– Не будем помогать, наши союзники к американцам переметнутся, – возразил Костя.

– Да ради бога! Без них проживем… А сколько бабок на Афганистан этот уходит! Ну это ладно. Сколько там пацанов наших гибнет!

– Не ввели бы мы туда войска – Америка бы ввела.

– Тебе бы, бригадир, партагитатором работать. Если бы и ввела? Ну и что? На нас же американцы не напали бы, они же не дураки.

– По поводу Афганистана согласен с Саньком полностью, – вступил я в разговор. – Что касается помощи… Разве это плохо – помогать тем, кто нуждается больше нас?

Санек фыркнул.

– Помогать, конечно, хорошо, – мягко заметила Катя. – Но нельзя же, Олег, от себя последнее отрывать.

Санек мотнул головой.

– Неправильно ты выразилась, Катюха.– От себя-то они не отрывают Они там наверху, с Леней во главе, не бедствуют. От народа они отрывают!

– Вот с этим я не спорю, – сказал Костя.

– Они типа первые в ад попадут! – убежденно произнес Антон.

Все, кроме меня и Алисы, стали увлеченно развивать тему, как жируют представители власти за счет простого народа. Любой политический разговор, всегда и везде, сводится к этому. И никто никогда не возмутится отсутствием свободы слова, свободы творчества. Почему? Лишь в нашей семье об этом говорили.

Не так я чувствую, как большинство, не так думаю. А вот герои Толстого или Тургенева мне близки. Так понятно каждое их душевное движение. Опоздал я родиться. На один век опоздал.

Когда солнце зашло за горы, решили пойти «на разведку», как выразился Костя. Алиса осталась. Сказала, что устала.

Двинулись вверх по ущелью.

– Совсем Алиса наша расклеилась, – озабоченно произнес Костя.

– Ей просто привыкнуть надо, – сказала Катя. – Она же в тепличных условиях росла. Родители – педагоги. От всех проблем ограждали… Но держали в строгости. Не дай бог до восьми домой не придет! Даже не разрешали дружить с мальчиками. Поэтому Лиса и не хочет домой возвращаться.

– Так у ней что, и парня не было? – поинтересовался Санек.

– Не было.

– Это правильно, – одобрительно покивал головой Антон. – Типа в Судный день ей зачтется.

– Я замечаю, Мартышка: ты никак глаз на нее положил. Так?

– У меня как бы имя есть, – тихо сказал Антон.

– Так ты верующий? – спросил Костя.

– Типа того.

Несколько минут шли молча, поглядывая на склоны.

– Чикинды здесь завались, – сказал Костя. – И в этом отщелке, и в том…

Неожиданно из травы прямо нам в ноги бросилась красивая птица. Серая с розовым отливом. На боках белые и черные полосы. Черная полоса опоясывала голову и шею. Одно крыло она волочила по земле.

– Кеклик! – воскликнул Костя. – Раненый. Добыча сама в руки бежит.

Он, Санек и Антон стали ее ловить. Птица ловко увертывалась. Но не взлетала и далеко не отбегала. И вдруг вспорхнула, пролетела как ни в чем не бывало метра два и быстро побежала вверх по склону.
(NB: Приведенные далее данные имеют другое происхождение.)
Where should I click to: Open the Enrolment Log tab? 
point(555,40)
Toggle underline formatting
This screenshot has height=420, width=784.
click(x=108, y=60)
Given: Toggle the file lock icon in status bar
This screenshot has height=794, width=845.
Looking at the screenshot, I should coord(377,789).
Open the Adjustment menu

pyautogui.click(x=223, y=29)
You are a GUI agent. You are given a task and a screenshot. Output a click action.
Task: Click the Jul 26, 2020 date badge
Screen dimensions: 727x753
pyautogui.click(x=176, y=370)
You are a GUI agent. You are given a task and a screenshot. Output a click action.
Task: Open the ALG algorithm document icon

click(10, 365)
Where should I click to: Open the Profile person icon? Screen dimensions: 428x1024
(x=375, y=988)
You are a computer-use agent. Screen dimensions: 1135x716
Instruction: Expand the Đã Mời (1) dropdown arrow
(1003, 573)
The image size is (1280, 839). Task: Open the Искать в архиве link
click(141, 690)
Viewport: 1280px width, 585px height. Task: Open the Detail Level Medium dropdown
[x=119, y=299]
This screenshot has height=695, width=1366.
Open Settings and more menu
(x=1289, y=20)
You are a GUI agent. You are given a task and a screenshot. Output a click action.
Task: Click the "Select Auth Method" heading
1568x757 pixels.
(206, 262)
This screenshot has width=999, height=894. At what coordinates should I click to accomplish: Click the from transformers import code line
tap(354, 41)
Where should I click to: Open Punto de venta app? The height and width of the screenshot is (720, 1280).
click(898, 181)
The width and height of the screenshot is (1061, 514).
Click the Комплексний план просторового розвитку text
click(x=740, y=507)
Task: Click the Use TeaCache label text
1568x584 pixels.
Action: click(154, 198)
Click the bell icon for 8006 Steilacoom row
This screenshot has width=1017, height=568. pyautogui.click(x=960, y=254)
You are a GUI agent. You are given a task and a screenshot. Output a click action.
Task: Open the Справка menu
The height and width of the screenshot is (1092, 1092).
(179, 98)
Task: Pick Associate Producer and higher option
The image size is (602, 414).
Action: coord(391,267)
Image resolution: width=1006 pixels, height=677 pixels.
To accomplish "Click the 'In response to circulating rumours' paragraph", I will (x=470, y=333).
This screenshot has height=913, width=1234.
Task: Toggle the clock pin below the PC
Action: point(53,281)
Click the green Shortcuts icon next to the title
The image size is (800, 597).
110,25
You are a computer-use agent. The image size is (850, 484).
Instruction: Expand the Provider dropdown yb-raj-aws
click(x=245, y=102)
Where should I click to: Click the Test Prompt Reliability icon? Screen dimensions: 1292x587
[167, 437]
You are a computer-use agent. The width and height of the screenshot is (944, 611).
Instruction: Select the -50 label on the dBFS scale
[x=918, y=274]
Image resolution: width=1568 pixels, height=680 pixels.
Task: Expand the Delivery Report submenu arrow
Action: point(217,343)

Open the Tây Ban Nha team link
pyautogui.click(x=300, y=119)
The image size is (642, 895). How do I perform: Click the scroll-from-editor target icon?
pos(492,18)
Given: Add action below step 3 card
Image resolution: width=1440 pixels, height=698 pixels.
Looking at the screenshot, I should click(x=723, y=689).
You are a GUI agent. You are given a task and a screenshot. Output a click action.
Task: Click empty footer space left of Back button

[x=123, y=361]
– Да она нам голову морочила! – догадался Санек.

– А вон птенцы. – Костя показал в другую сторону. По склону проворно взбирались серые комочки. Они исчезли среди камней.

– Сейчас я их передавлю. На суп, – пообещал Санек и шагнул к склону.

Но Катя загородила ему дорогу. Даже руки расставила. Попросила:

– Саня, не надо! Они же маленькие, в них есть-то нечего.

– Жалостливая какая.

– Да они уже спрятались, – заметил Костя. – Не найдешь.

– Ладно. Уговорили.

– Я об этом читал, – сказал я. – При опасности самка кеклика притворяется раненой. Отвлекает, уводит подальше от своих птенцов.

Мы продолжили путь. И наткнулись на маленький пруд. От ручья отделился ручеек поменьше. Он упирался в огромный белый с голубыми прожилками камень. Камень этот торчал из земли метра на полтора. Он же служил пруду дном.